Endoglin/CD105 Il plasmide Double Nickase (h) consiste in una coppia di plasmidi ingegnerizzati per l'editing ad alta specificità del locus ENG nelle linee cellulari human. Ciascun plasmide esprime una nickasi Cas9 D10A e un sgRNA distinto che prende di mira filamenti di DNA opposti all'interno di ENG. Quando indirizzate verso siti adiacenti su filamenti di DNA opposti, le due nickasi generano tagli a filamento singolo sfalsati che insieme producono una rottura a doppio filamento sfalsata, richiedendo un'attività coordinata sul bersaglio da entrambe le guide.

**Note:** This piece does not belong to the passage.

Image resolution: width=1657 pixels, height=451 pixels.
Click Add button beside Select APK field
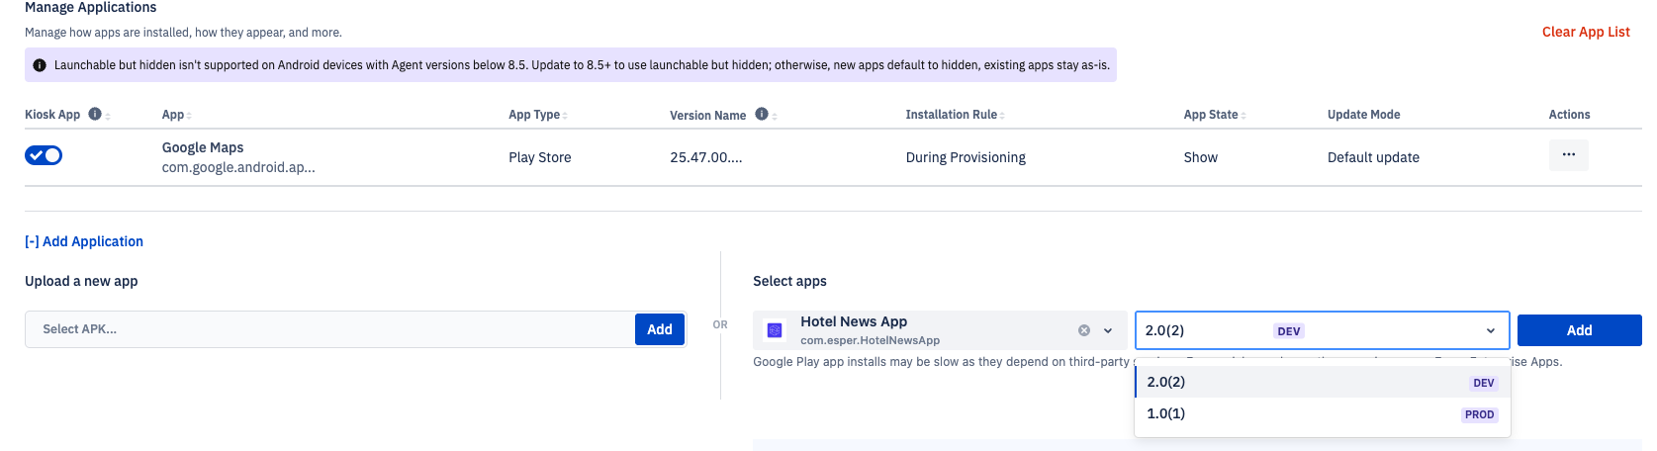coord(660,329)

La rottura del DNA risultante viene risolta da vie di riparazione cellulare endogene, più comunemente attraverso la giunzione non omologa delle estremità (NHEJ), portando a inserzioni o delezioni che interrompono la funzione di ENG. Richiedendo il coinvolgimento di due sgRNA nel locus bersaglio, l'approccio a doppia nickasi migliora la specificità dell'editing e fornisce una strategia CRISPR complementare per applicazioni in cui è desiderato un controllo aggiuntivo sulla precisione del targeting.
Per supportare l'identificazione efficiente delle cellule modificate, un plasmide codifica la GFP per la visualizzazione fluorescente delle popolazioni trasfettate, mentre il plasmide di accompagnamento porta un gene di resistenza alla puromicina per la selezione antibiotica. Insieme, queste caratteristiche supportano l'arricchimento efficiente delle popolazioni co-trasfettate e semplificano la convalida dei cloni con ENG interrotto.
Solo per uso di ricerca. Non destinato a uso diagnostico o terapeutico.